Blakeslee: The motif of Tristan’s suffering is closely linked to that of his sorrow, of the tristesse that is alluded to in his name and that, from the moment of his birth, makes him for a life of travail. He suffers as a result of his heroism in the service of the social Order […] of Iseut’s anger, neglect, or (perceived) infidelity […] his character is a strange and inconsistent mixture of voluntary self-sacrifice and passive acceptance of his role as victim.’
Blakeslee goes too far by claiming that Tristan acts the ‘culture hero on behalf of his society, an erotic Counter-Order.’ … He also claims that Tristan is a ‘creature of the subconscious, of the libido.’ (exaggeration, overstating the role of physicality/desire… yes there is passion and trysts and ROMANCE, but not eroticism/libido.

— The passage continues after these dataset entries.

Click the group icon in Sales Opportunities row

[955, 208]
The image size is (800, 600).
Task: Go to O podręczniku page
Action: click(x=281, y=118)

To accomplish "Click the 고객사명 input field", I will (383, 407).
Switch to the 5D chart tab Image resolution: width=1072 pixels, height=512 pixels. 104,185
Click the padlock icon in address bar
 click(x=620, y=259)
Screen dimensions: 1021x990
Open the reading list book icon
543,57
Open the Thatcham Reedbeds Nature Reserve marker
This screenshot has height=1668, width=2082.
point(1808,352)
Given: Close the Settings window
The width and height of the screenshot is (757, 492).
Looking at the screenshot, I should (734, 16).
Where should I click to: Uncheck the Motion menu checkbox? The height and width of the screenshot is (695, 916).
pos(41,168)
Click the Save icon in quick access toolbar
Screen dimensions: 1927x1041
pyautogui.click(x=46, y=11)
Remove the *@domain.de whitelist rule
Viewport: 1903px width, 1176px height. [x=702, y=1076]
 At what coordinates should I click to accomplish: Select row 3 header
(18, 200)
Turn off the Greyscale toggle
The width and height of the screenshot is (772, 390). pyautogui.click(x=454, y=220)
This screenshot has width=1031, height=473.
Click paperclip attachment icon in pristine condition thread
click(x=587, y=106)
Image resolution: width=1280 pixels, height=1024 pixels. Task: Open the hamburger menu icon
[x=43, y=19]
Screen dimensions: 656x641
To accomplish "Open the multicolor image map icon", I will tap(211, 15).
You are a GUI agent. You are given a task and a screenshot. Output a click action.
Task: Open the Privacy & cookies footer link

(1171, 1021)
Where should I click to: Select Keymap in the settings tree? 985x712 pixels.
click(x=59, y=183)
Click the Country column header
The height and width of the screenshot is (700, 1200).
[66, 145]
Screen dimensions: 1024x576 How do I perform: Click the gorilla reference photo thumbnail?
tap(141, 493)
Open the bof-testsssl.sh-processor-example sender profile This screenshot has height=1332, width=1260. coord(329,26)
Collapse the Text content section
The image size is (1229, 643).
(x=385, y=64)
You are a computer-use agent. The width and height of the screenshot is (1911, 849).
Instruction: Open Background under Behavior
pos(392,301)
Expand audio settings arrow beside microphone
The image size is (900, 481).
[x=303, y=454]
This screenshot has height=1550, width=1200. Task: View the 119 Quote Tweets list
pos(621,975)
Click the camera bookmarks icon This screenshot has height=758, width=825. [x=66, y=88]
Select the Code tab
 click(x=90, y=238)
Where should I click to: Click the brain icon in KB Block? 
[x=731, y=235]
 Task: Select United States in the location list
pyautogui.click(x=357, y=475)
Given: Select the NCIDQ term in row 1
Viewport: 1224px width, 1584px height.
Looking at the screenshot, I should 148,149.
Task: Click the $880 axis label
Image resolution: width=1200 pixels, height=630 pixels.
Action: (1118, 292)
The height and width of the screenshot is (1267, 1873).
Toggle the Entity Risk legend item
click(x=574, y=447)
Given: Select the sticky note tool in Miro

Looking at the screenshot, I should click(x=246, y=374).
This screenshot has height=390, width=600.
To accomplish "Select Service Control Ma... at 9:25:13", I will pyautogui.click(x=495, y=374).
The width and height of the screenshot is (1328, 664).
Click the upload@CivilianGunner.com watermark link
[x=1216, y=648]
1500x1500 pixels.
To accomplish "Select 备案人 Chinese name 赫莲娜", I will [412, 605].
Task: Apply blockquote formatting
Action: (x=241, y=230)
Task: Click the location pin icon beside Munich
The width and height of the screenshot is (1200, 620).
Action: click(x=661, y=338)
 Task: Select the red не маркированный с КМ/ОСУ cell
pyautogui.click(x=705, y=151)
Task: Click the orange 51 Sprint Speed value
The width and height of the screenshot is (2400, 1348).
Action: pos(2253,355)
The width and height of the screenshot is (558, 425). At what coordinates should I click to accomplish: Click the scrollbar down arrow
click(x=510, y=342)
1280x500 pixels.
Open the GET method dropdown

Noble: ‘Tristan is presented from a feminine point of view because he shares Iseut’s fear and suspicion, runs before Mark, weeps, thinks of his honour only after the potion has worn off, and is never concerned with his dignity as a knight.’
Understanding of pechié
Caulkins: common misreading of pechié as equating to the modern French péché = sin.
Can mean misfortune, outrage, unfortunately. Depending on context. Ogrin uses pechié with the full religious meaning of sin and sinner.